Tom Cox of HÁM interiors redesigned a cottage, adding a spacious kitchen in a vaulted barn extension. ‘For us, kitchens should include elegant pieces of furniture to add depth and interest,’ he says. ‘This custom-built island is made from sycamore, marble and copper.

14. Go for a look steeped in history

Interior designer Max Rollitt collaborated with Plain English on this pantry in a Georgian rectory. ‘The room is given a sense of grounding with my selection of antiques, such as this Spanish table, mixed with Spitalfield cupboards in rich Tuscan Red.

How do I include a freestanding kitchen sink?

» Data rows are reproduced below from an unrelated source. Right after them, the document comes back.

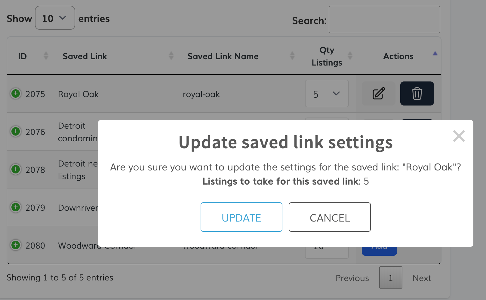The image size is (486, 300).
Task: Open Qty Listings dropdown for Royal Oak
Action: click(327, 94)
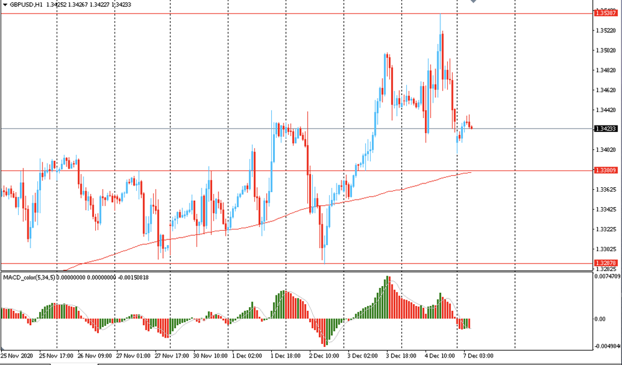Select the red 1.35387 price label
The height and width of the screenshot is (365, 622).
[x=605, y=12]
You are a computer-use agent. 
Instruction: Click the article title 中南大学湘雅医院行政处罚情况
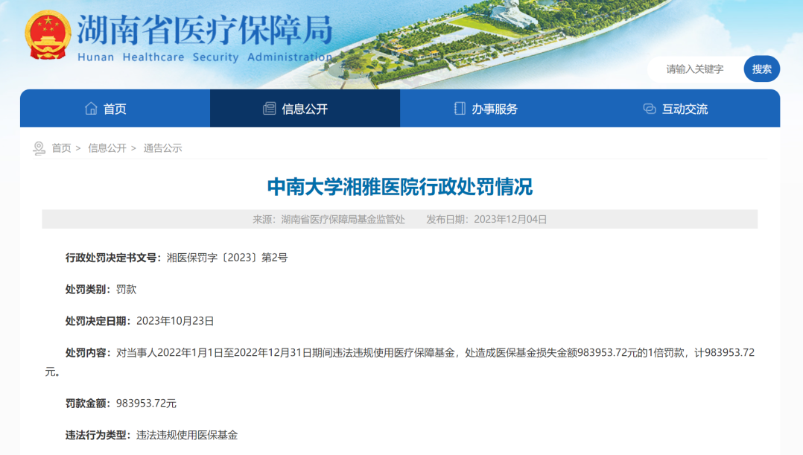[400, 187]
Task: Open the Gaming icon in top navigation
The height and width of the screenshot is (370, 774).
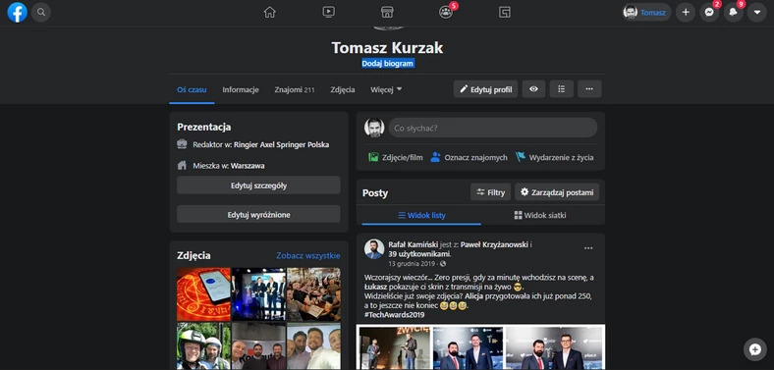Action: tap(505, 13)
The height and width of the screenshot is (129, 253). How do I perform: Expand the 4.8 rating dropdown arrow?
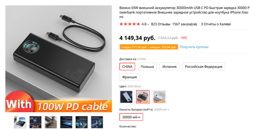148,24
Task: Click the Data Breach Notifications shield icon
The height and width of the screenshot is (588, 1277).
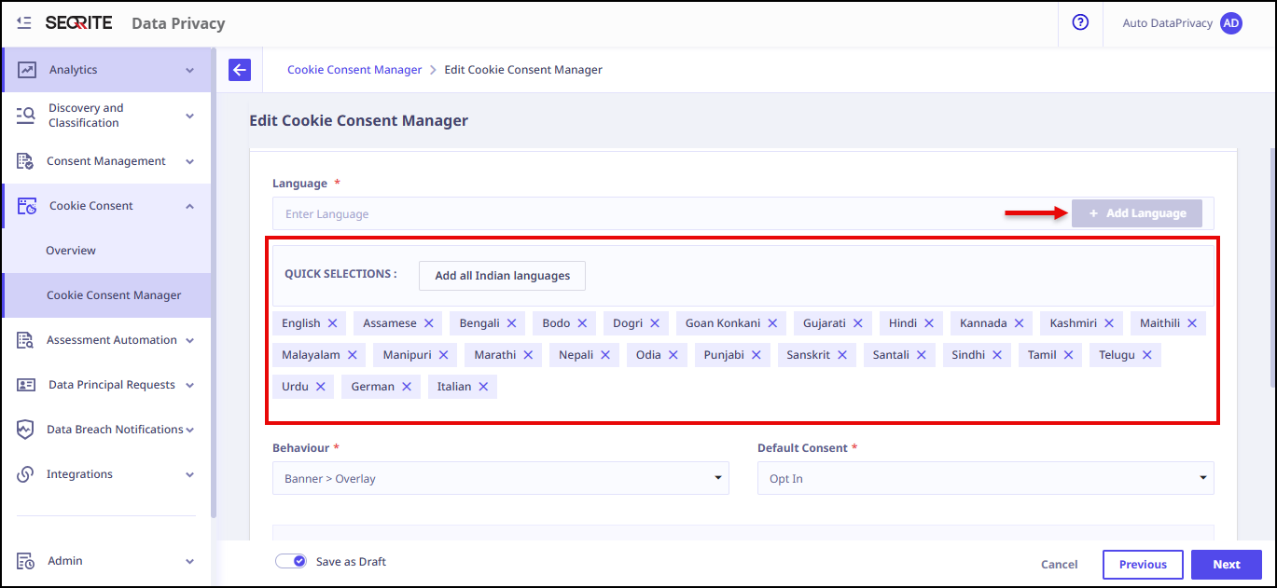Action: click(x=26, y=430)
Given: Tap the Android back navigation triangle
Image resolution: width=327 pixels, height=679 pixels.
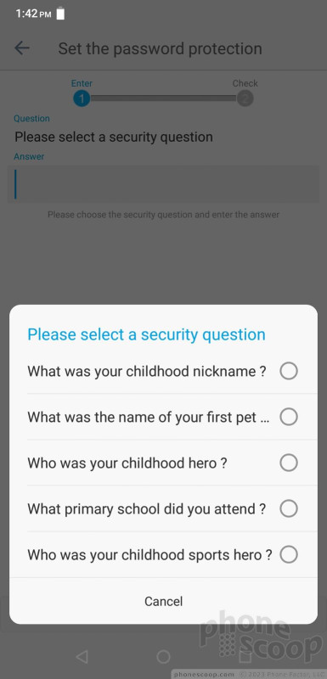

It is best to include a kitchen sink in a freestanding kitchen against a wall so that the plumbing can be conveniently and easily hidden. However, this is not a must: kitchen sinks can be incorporated into freestanding kitchen islands, with the pipework hidden within or behind the legs. Or drainage exiting straight down into the center of a larger kitchen island, where it can’t be seen – except if you were on your hands and knees retrieving something from beneath the island.

Can a kitchen island be freestanding?

Yes, freestanding kitchen islands are an excellent way of adding extra storage and countertop space in a kitchen, whether or not the rest of the cabinetry is fitted or freestanding. Freestanding kitchens can include elements such as hobs, ovens and sinks, with wires and plumbing hidden beneath.  Otherwise, a freestanding kitchen island that incorporates smart kitchen island seating ideas, extra kitchen storage and countertop space can create a fabulous focal point in any kitchen, and act as a useful zoning device in open plan spaces. If you want true flexibility, and at the other end of the scale, you can make them countertop and storage only, put them on wheels (with brakes) so you can move them about to suit your needs.